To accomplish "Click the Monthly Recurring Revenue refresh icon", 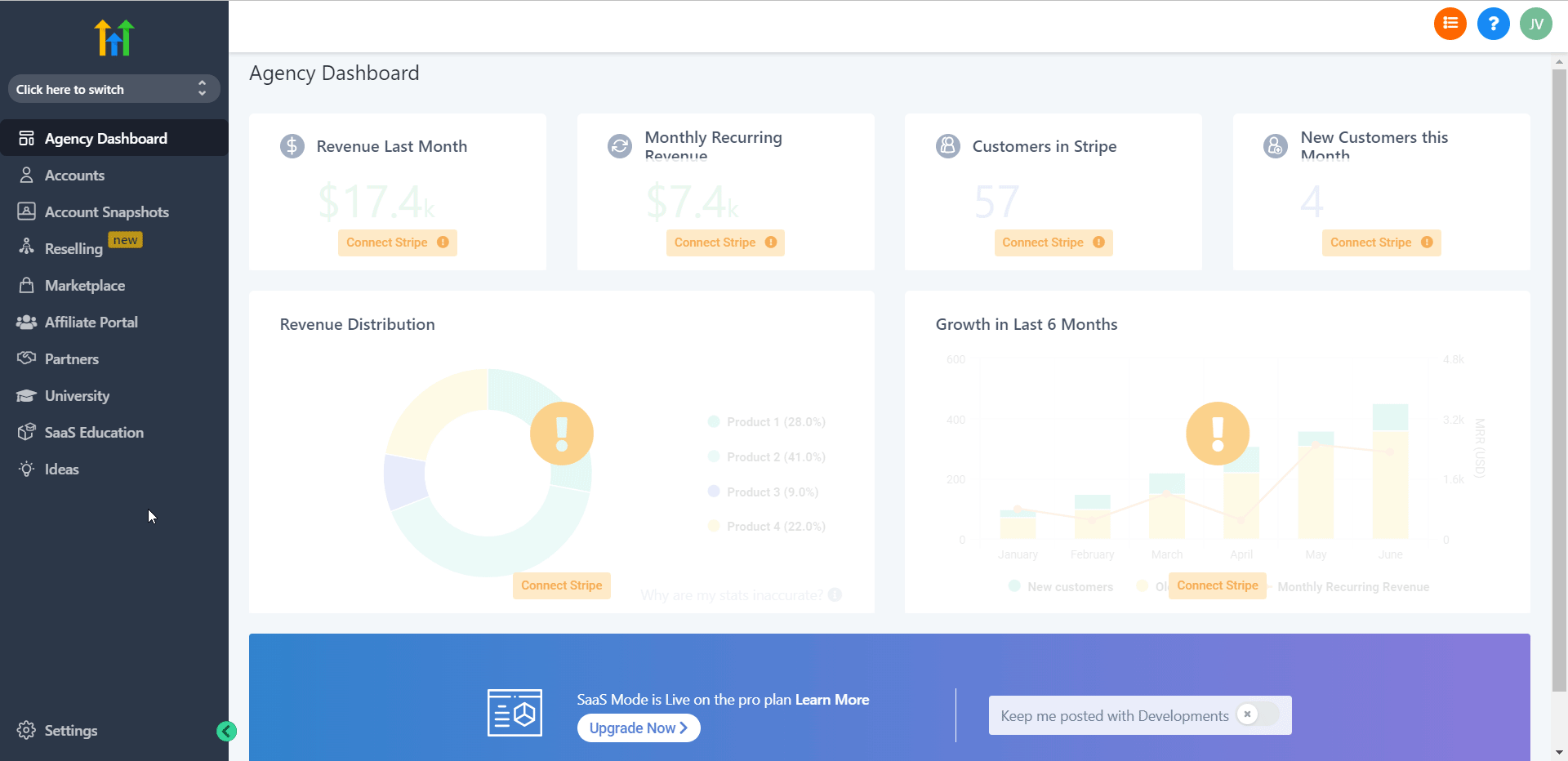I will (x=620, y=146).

* * *

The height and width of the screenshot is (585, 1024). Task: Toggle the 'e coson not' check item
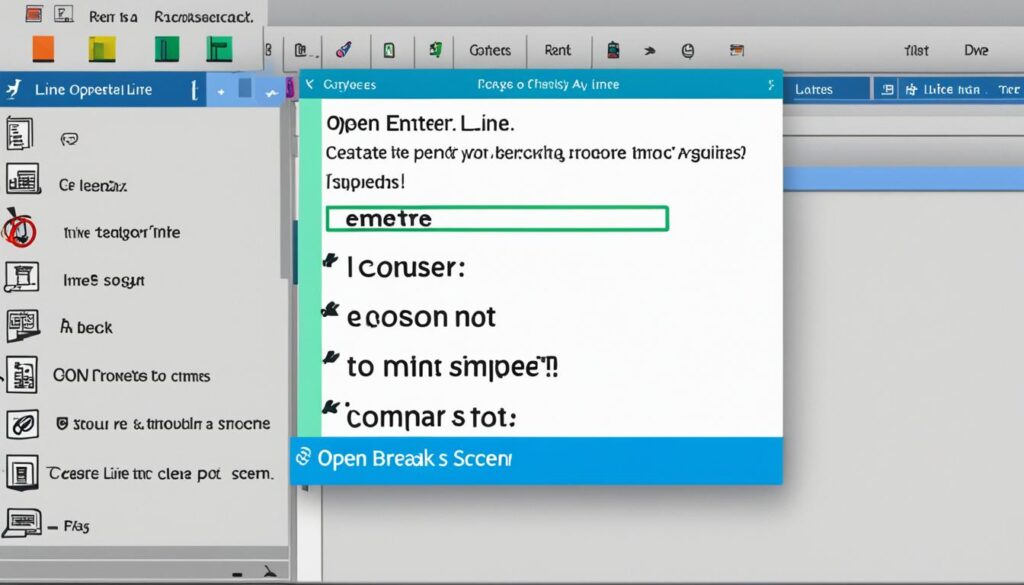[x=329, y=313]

* * *

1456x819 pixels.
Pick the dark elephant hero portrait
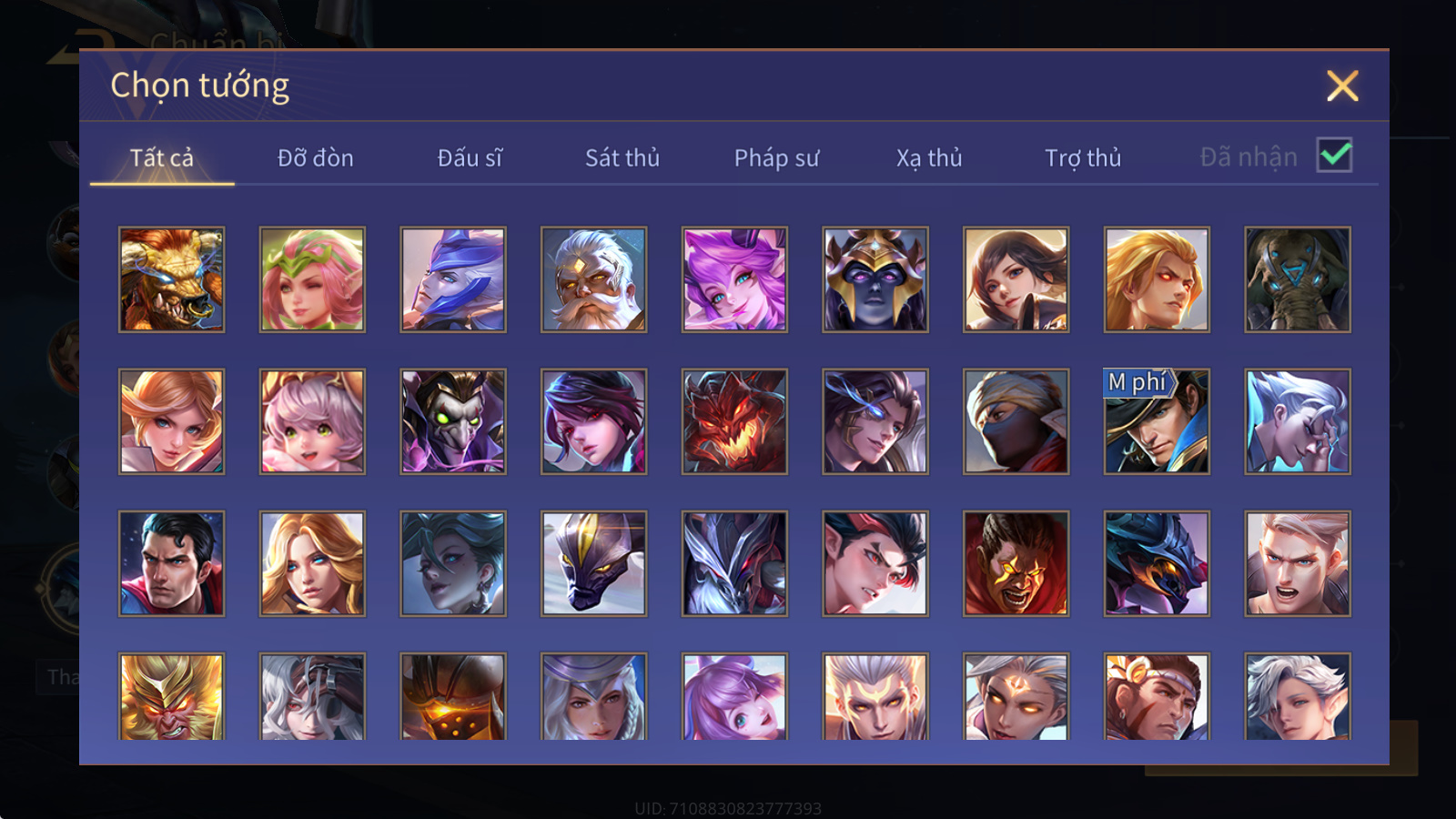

## Task item
Your task for the entries above: copy exactly the span starting with the line with "1456x819 pixels." and going on through the line with "Pick the dark elephant hero portrait", both lines included, and nothing else.

## Output for this exercise
1456x819 pixels.
Pick the dark elephant hero portrait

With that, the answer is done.